A Practical Guide to Integrating OpenTelemetry with REST APIs
Instrument REST APIs with OpenTelemetry: traces, metrics, logs, context propagation, code examples (Node.js, Python, Java, Go), Collector, and best practices.
Image used for representation purposes only.
Overview
OpenTelemetry (OTel) gives you a vendor‑neutral way to instrument REST APIs for traces, metrics, and logs. With it, you can follow a request across microservices, measure latency and throughput, and correlate errors with code paths—all without locking into a single observability vendor. This guide explains the core concepts, shows architecture patterns, and provides step‑by‑step examples for Node.js, Python, Java, and Go. You’ll also learn about context propagation, sampling, logs correlation, and production hardening.
Why OpenTelemetry for REST APIs
- Standardization: One API, SDK, and data model (OTLP) across languages and frameworks.
- Deep insight: End‑to‑end request tracing with span attributes for HTTP, database, cache, and external calls.
- Efficiency: Batch exporters and the Collector minimize overhead and simplify routing.
- Portability: Send data to any OTel‑compatible backend today, switch later without re‑instrumentation.
Core Concepts You’ll Use
- Traces and spans: A trace represents a request’s journey; spans are timed operations within that journey (e.g., HTTP server receive, DB query).
- Context propagation: Carries the trace context across process and network boundaries, usually via W3C Trace Context headers.
- Metrics: Quantify performance (e.g., request count, latency histograms).
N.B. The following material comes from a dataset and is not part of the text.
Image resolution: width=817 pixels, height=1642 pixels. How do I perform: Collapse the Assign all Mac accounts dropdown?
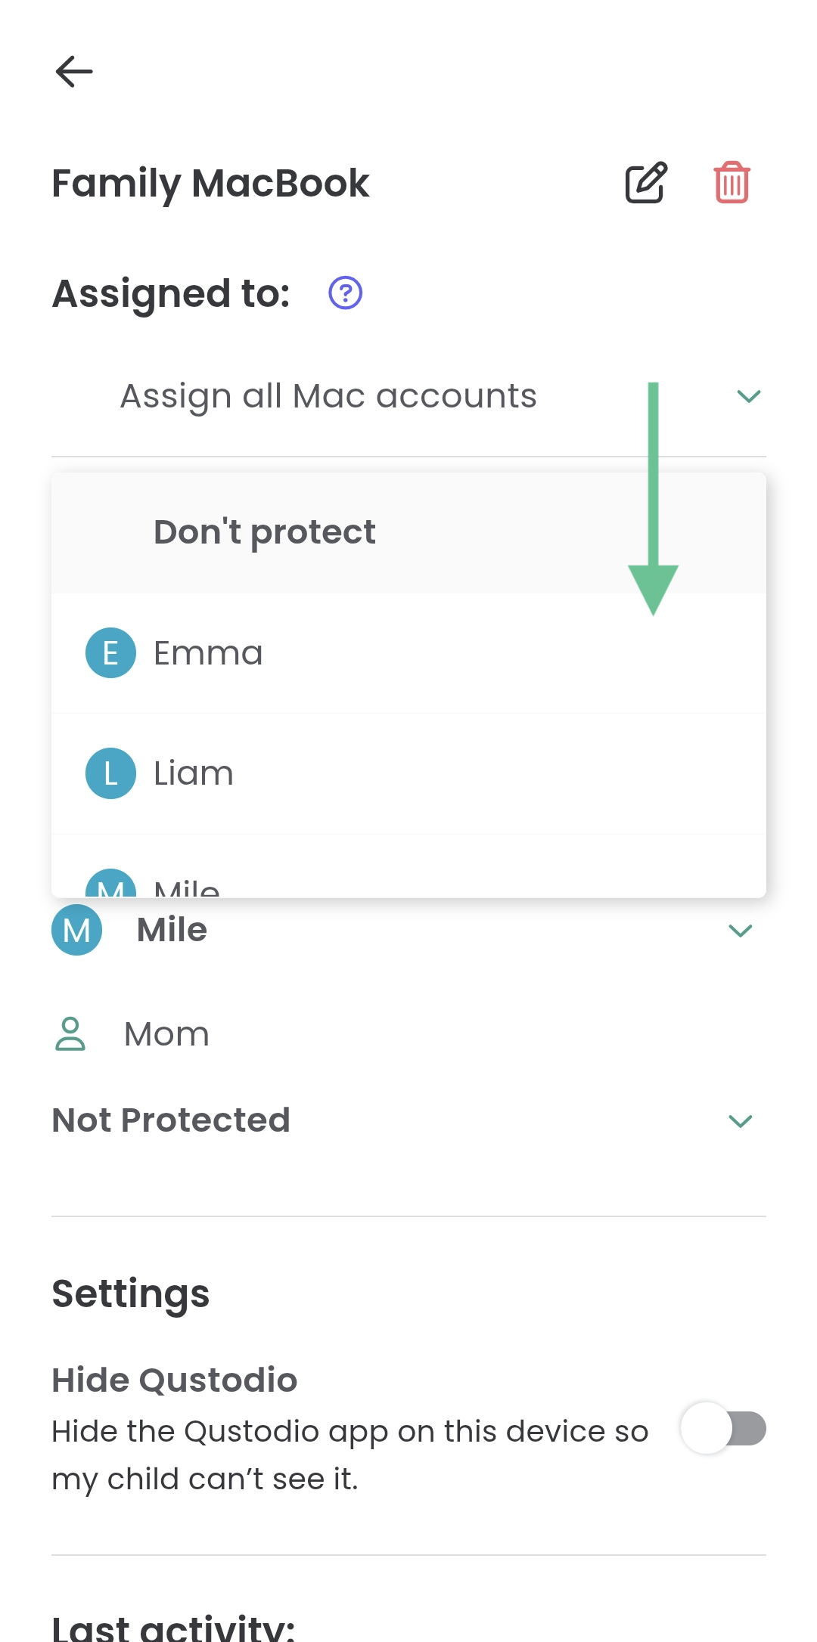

Exemplars can link metrics to specific traces.
- Logs: Discrete events. With OTel, logs can include trace_id and span_id for seamless correlation.
- Resources: Describe the service (service.name, service.version, deployment.environment) once, applied to all telemetry.
Recommended Architecture
- SDK in your API: Auto‑ and manual‑instrumentation create spans/metrics/logs.
- Export via OTLP: Prefer OTLP/gRPC (4317) or OTLP/HTTP (4318).
- OpenTelemetry Collector (optional but recommended):
- Receives data from services.
- Adds processors (batch, attributes, filtering, tail‑sampling).
- Exports to your observability backend(s). This split keeps app code simple and lets you change pipelines without redeploying services.
Semantic Conventions for HTTP
Adopt the HTTP semantic conventions so your data is consistent and queryable:
- http.method, http.route, http.target, http.status_code
- server.address, server.port
- user_agent.original Name server spans as “HTTP GET /orders” (use the templated route, not concrete IDs). Record errors by setting span status and adding exception details.
Context Propagation in REST
Use W3C headers so traces stitch across services:
- traceparent: the current trace and span IDs plus sampling flags
- tracestate: vendor‑specific info (optional)
- baggage: key=value pairs for non‑sensitive context (avoid PII)
Example headers you might see:
traceparent: 00-4bf92f3577b34da6a3ce929d0e0e4736-00f067aa0ba902b7-01
baggage: user_tier=premium,region=us-east
Forward these headers on outbound HTTP calls so the child service continues the same trace.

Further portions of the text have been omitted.